The sad part is that everyone has just accepted it.
I whole-heartedly agree. The students are a nuisance. The mess up the neighborhood and completely block the sidewalks at their “bus stops” in the morning and evening. What’s worse is that there is a pizza place, sandwich shop, coffee shop and liquor store that are all open until 2am every night, and they do nothing to try to keep the student noise down after 10pm. I refuse to spend my money there. My building has been tagged and i’m tired of seeing vomit on the sidewalks everyday.
And all this time, I just assumed the Academy was a giant real estate scam. And a front for that gigantic, incredibly valuable classic automobile collection on Van Ness. I hope your post gets some attention. I enjoy your neighborhood a lot and appreciate the architecture and history it has to offer.
Holly, thanks for chiming in and confirming what has been the case and sad to see. This article really opened my eyes to the fact that it wasn’t just the dorms. I had no idea the AoA had so many other buildings in the area. Figueres. Property was cheap as it bordered the Loin proper, but it was starting to become a good neighborhood. Nice to know that one organization can make that go to hell.
me, my condolences. That’s ass. I assume it must be like living above a bowling alley and below another bowling alley, except that they never really close.

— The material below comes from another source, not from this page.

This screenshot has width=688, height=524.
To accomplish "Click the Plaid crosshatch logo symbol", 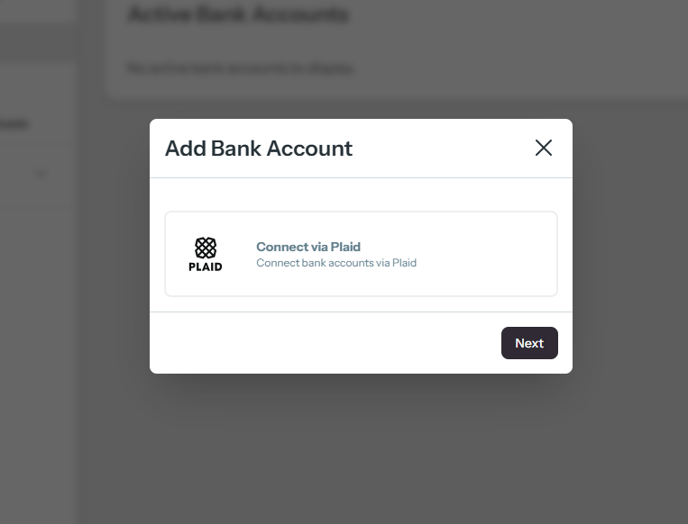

A fellow who lived on Sutter started up stoptheacademy.com. I contacted him to actually do something with the site, but nothing came about. And I suppose that is indeed the real problem with all of it in that no one is trying to fight it in a city that is known for fightin’ shit. I find it odd that what will eventually make me move out the area isn’t all the things that people hate about the grungy, grungy Loin which I have taken to loving. It’s this damned Academy and the campus they’ve built around all of our residences with absolutely no public discourse. I would have loved to have seen a public institution try the crap that this private one has pulled.
Thanks for writing this. I still love my neighborhood, but the students suck.